THE MUSIC: From their new CD, "The Music", The Music sang "Take the Long Road and Walk It." I must be going through a mid-life crisis. I liked it. I may be wrong but I think their song was originally done by Vic Damone.

And that was our show for Tuesday, March 18, 2003. Wahoo EXTRA!

Tom Dreesen ? good job. A true pro. He did his act during the monologue and continued it at the desk. And I was entertained.

I'm looking through my local "Rockland County Journal News" newspaper this morning. I come across the printed report of the recent Town of Clarkstown Town Board meeting. Halfway down I read the following:
"Install 10 'No Turn On Red" signs at 7 locations in Nanuet and New City at a cost of $450 per sign."

So I quickly got out my pencil and pad, scratched out a mathematical formula, and figured out that the installation of 10 signs would cost the Town of Clarkstown $4,500. I scratched my head perplexed, and then it suddenly came to me. "AHA!" I exclaimed. "This must be why Clarkstown taxes are so high!"

Could anyone in the business of town government and finance please tell me how and why putting up one sign would cost $450?

What does 1 "No Turn on Red" sign cost? There are hundreds across the state of New York so I'm sure it's not a special order. And what does it take to put in a sign? There might be one guy to dig a hole and two guys to watch, each making, what, no more than $20 an hour, tops. So how does it reach $450? Cement?

Wednesday's New York Post headline: p. 8

"Cops Plan Security Checkpoints at 96th Street"
- Police Commissioner Raymond Kelly announced that cop checkpoints will be set up at 96th Street on all southbound avenues in Manhattan if war breaks out. Kelly said, "Broadly speaking, we are tightening the protective net around New York City."
I laughed out loud reading this article. South of 96th Street is New York's posh Upper East Side. It is home to the city's richest residents. Plus, Gracie Mansion, the official home of the city's Mayor, is located at 91st Street. North of 96th Street is Spanish Harlem, home to many housing projects and lower class. Is the Commissioner really planning to put a "protective net around New York City"? No, only around the rich. Can't they disguise their obviousness a little better?
This morning's traffic jam during my AM drive down the West Side Highway was brought to you by a guy standing on the guard rail chewing the bark off of a ten-foot stick. The daily commuters had to slow down to look at the guy chewing on a stick.

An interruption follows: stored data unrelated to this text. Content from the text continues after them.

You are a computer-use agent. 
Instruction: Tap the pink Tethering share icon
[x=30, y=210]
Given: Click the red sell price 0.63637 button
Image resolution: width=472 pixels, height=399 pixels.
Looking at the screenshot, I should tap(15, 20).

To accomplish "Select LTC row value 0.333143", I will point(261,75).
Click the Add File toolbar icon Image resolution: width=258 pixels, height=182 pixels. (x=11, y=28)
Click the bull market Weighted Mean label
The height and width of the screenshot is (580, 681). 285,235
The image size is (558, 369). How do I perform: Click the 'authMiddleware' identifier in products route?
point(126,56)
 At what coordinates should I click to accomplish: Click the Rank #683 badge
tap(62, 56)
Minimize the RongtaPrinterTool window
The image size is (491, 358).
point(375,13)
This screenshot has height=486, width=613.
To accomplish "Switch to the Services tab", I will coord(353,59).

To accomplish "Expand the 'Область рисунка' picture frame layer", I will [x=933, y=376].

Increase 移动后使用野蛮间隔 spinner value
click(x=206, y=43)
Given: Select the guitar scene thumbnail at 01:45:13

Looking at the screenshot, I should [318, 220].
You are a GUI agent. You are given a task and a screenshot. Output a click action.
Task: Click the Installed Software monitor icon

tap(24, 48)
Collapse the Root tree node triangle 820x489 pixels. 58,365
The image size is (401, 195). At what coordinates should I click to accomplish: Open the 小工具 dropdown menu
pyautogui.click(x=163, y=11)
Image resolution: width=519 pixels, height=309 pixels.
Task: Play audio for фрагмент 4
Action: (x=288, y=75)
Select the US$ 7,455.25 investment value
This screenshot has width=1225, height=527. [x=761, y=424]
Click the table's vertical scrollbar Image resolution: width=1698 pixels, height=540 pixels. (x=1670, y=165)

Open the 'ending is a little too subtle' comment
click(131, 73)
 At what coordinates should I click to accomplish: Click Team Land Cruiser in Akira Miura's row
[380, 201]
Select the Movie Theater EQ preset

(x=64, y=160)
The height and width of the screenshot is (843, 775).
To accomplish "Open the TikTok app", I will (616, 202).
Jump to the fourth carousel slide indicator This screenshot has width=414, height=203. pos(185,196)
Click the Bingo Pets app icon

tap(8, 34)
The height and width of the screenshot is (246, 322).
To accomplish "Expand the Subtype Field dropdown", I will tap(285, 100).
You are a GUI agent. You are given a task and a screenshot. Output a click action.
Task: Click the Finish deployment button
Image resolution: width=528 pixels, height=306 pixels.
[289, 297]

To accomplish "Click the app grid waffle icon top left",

From Friday's Wahoo Gazette: "I was told that now is a good time to fertilize my lawn, while there is still a layer of snow on top. This way when the snow melts, the fertilizer will flow right into the ground. Is there any truth to this, you horticulturalist out there?"

I received this from Traci, a Wahoo reader and horticulturalist who is well versed in all "earthy" topics.

"Certified horticulturalist here. (BS in Horticulture and MS in Plant Biology from Purdue) While the advice sounds like a good idea, fertilizing over the snow isn't the best practice. Two problems with the theory. Firstly, most fertilizers are very soluble and the nitrogen component volatilizes quite rapidly. In other words, as the nitrogen dissolves in the melting snow it changes to a gas and evaporates before it ever reaches the soil. Secondly, at this point in your climate zone, grass is still dormant. Goosing it with a blast of fertilizer before it comes out of dormancy it useless. The grass is not actively growing, the fertilizer leaches out before the plants have a chance to take it up and you've wasted time and money."
Traci adds:
For detailed tips on lawn care check out Cornell Cooperative Extension......
http://www.hort.cornell.edu/gardening/lawn/almanac/
Traci Gilland
Horticulture Extension Agent, Virginia Cooperative Extension

Thank you, Traci. Any advice on the best way to plant my seeds?

One question about the NCAA March Madness. Louisville plays Austin Peay in the first round. Is it Austin "Pay" or Austin "Pee"? I've heard it both ways. And how do you pronounce the capital of Kentucky? Is it Loo-ville, or Louie-ville?